- Material to process:
------------------------------------------------------------
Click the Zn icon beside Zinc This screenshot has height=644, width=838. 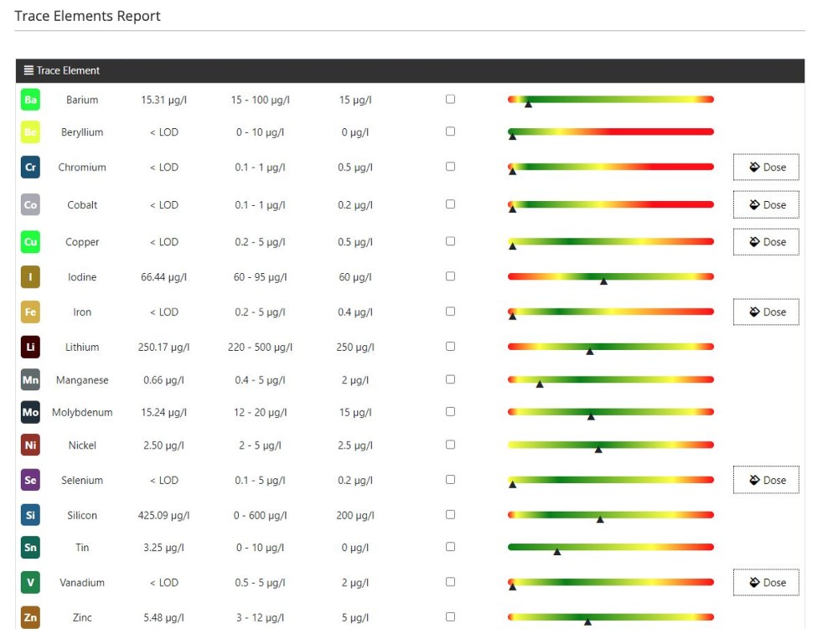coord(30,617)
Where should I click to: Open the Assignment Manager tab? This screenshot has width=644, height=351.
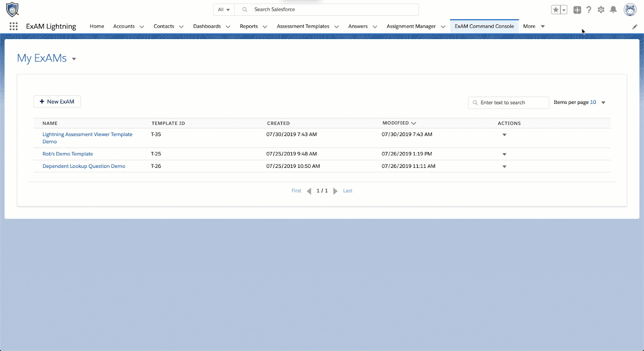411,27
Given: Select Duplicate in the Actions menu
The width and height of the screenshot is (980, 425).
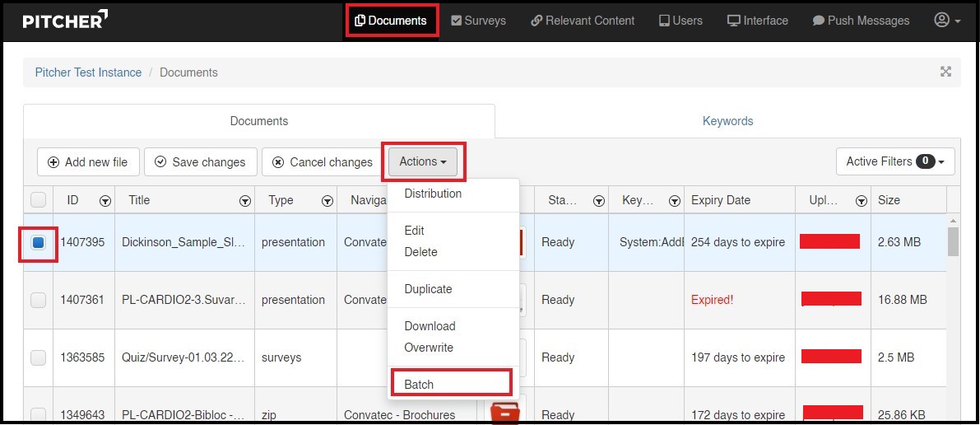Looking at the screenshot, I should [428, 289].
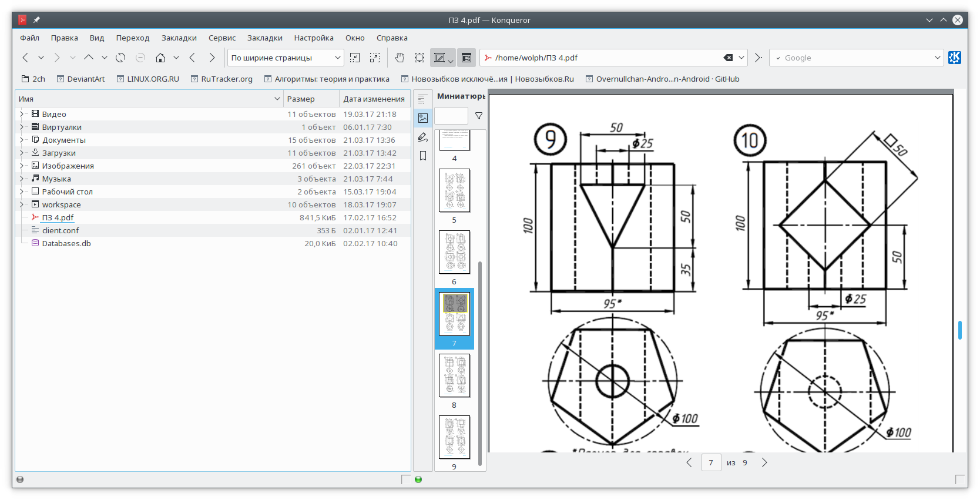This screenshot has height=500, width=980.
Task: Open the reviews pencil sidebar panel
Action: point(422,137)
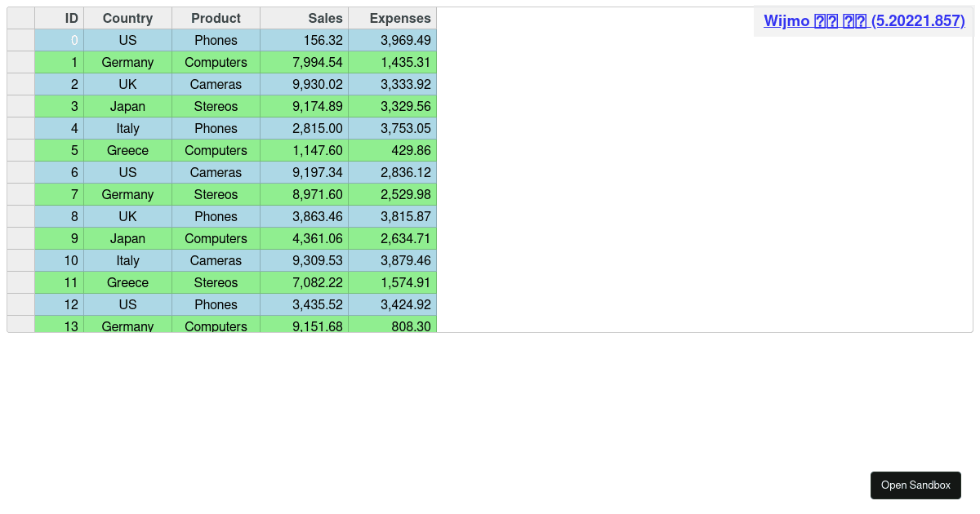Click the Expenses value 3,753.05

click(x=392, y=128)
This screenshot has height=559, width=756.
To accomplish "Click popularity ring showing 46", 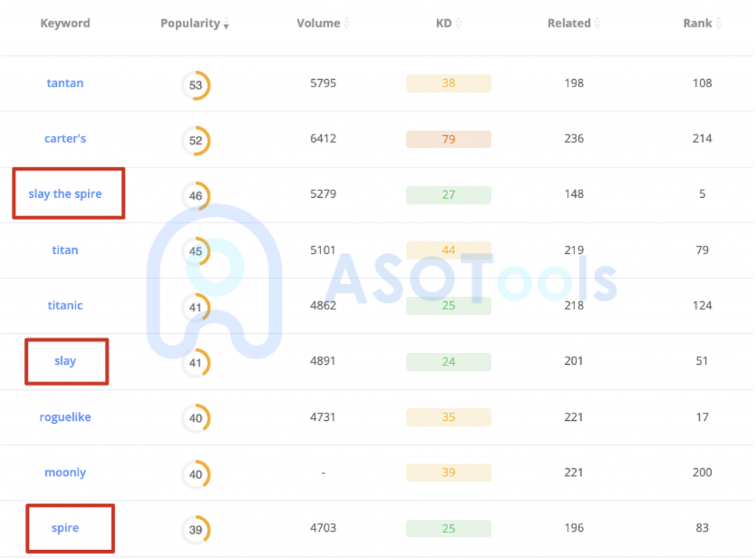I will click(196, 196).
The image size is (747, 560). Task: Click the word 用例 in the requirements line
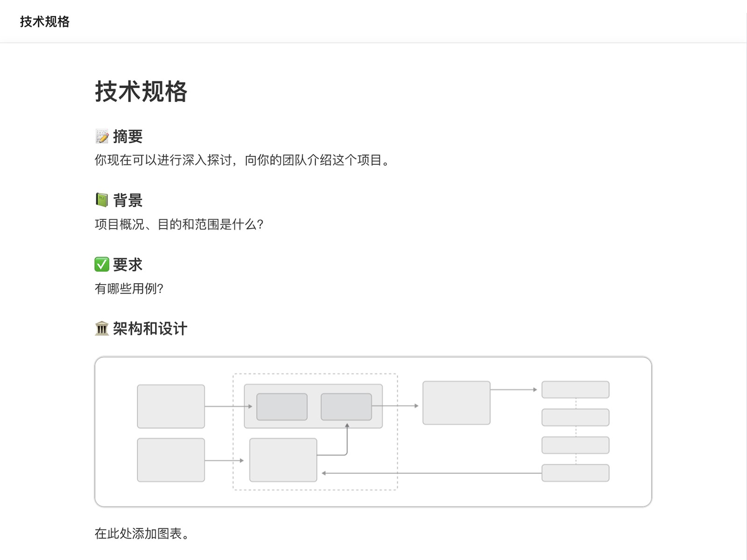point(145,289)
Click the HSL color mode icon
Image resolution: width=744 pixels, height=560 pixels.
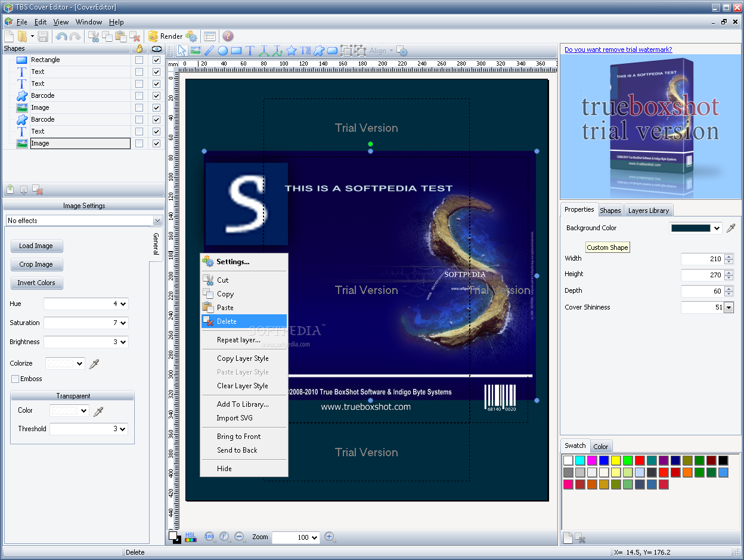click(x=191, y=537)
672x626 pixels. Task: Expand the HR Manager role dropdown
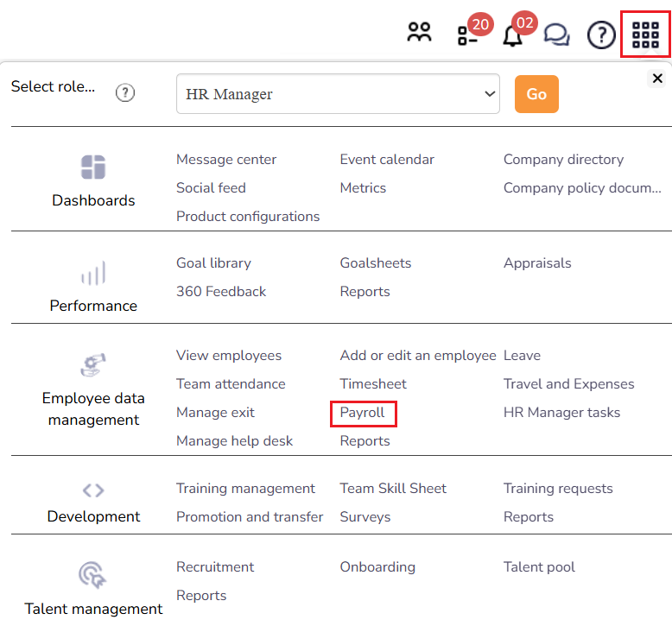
------------------------------------------------------------
Lines from the one holding "Click the HSL color mode icon" to the end of the data, both ends included, are to be given again exactly; no pictures belong in the copy.

- Response:
Click the HSL color mode icon
Image resolution: width=744 pixels, height=560 pixels.
click(x=191, y=537)
672x626 pixels. Task: Expand the HR Manager role dropdown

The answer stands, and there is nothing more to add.